- Instructions to follow:
Copy out every line of the listing below word for word, leaving out the pictures.

[Dataset entries]
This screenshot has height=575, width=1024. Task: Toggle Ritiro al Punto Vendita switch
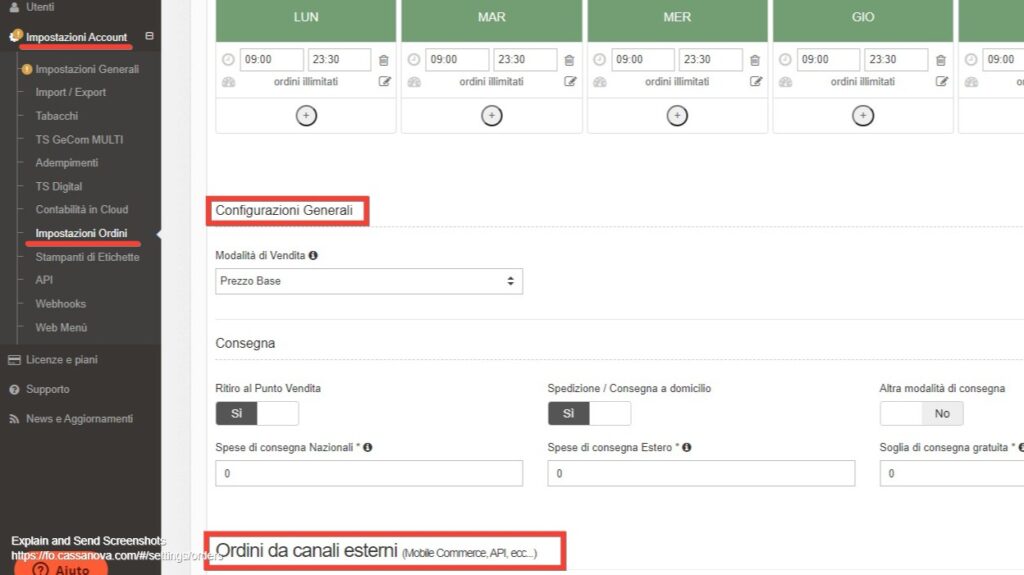(257, 413)
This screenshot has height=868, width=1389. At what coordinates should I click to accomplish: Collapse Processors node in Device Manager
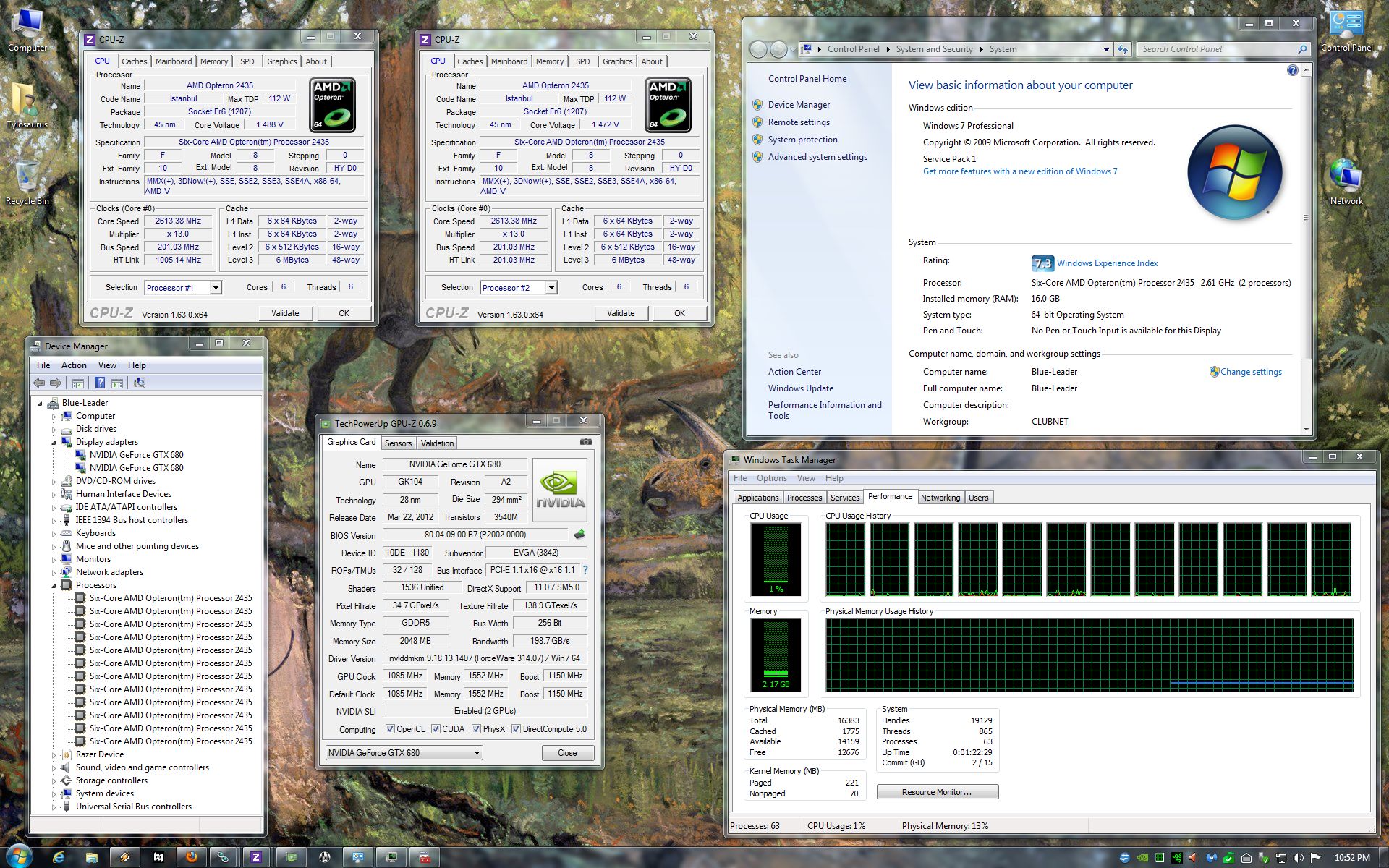[x=54, y=585]
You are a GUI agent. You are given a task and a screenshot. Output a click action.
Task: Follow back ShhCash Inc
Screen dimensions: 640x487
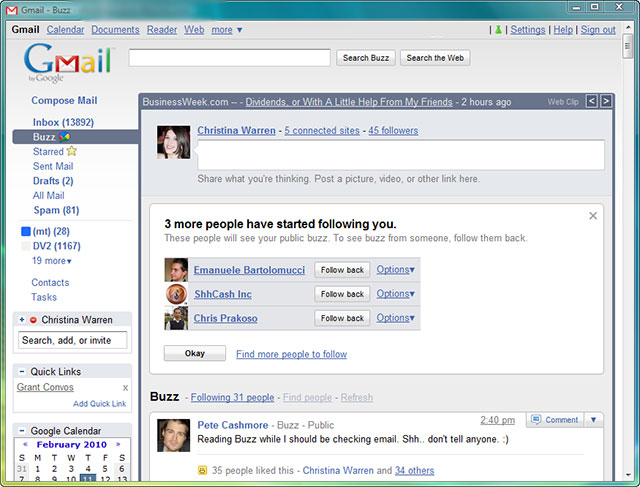[342, 294]
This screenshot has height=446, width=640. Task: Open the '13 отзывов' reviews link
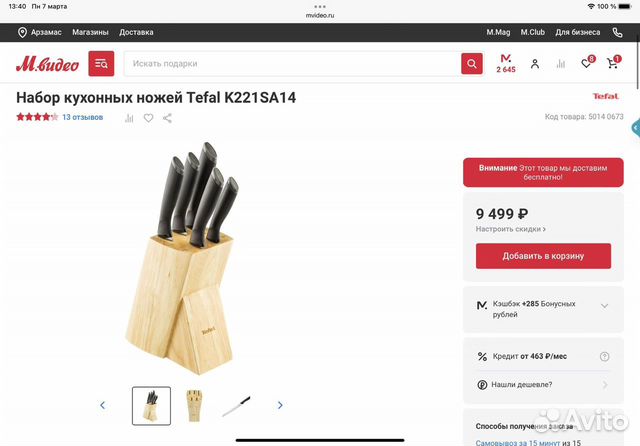(x=82, y=117)
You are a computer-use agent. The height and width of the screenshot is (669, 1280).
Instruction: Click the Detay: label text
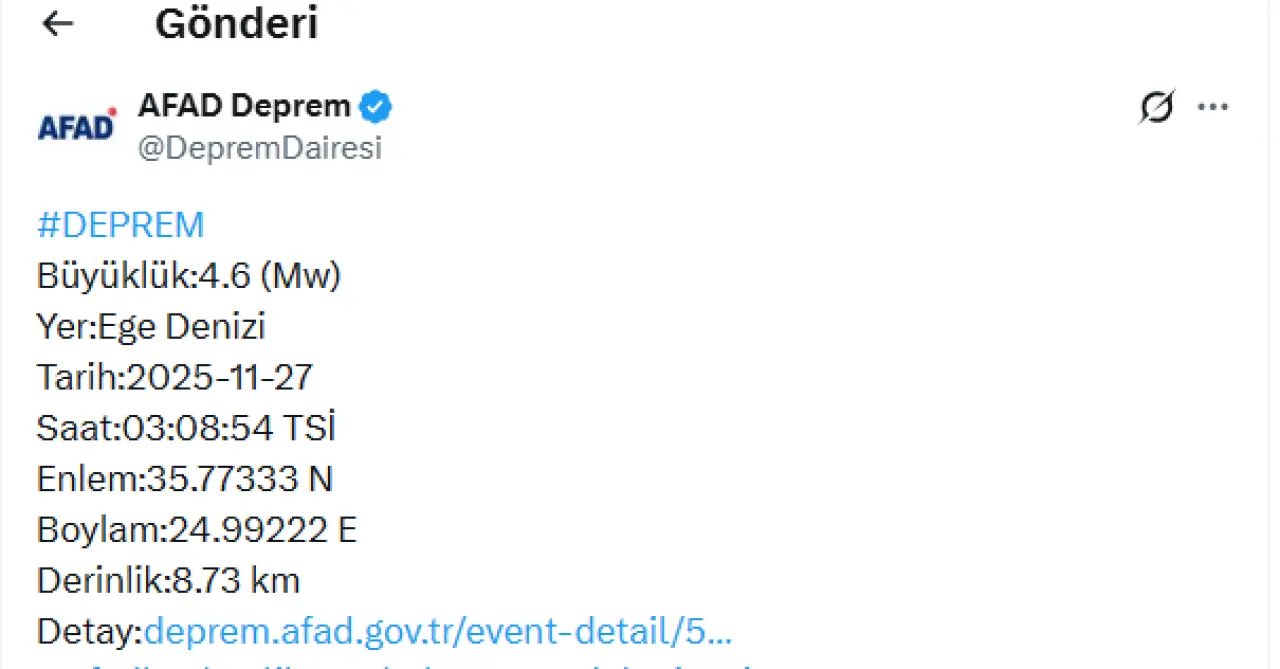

- Response to this task:
This screenshot has height=575, width=1024. Task: Toggle Ritiro al Punto Vendita switch
(257, 413)
This screenshot has height=868, width=1389. At what coordinates should I click to accomplish: Collapse Processors node in Device Manager
[x=54, y=585]
You are a GUI agent. You are given a task and a screenshot. Output a click action.
Task: Follow back ShhCash Inc
Screen dimensions: 640x487
[342, 294]
This screenshot has height=446, width=640. Task: Open the '13 отзывов' reviews link
(x=82, y=117)
You are a computer-use agent. The height and width of the screenshot is (669, 1280).
Instruction: Click the Detay: label text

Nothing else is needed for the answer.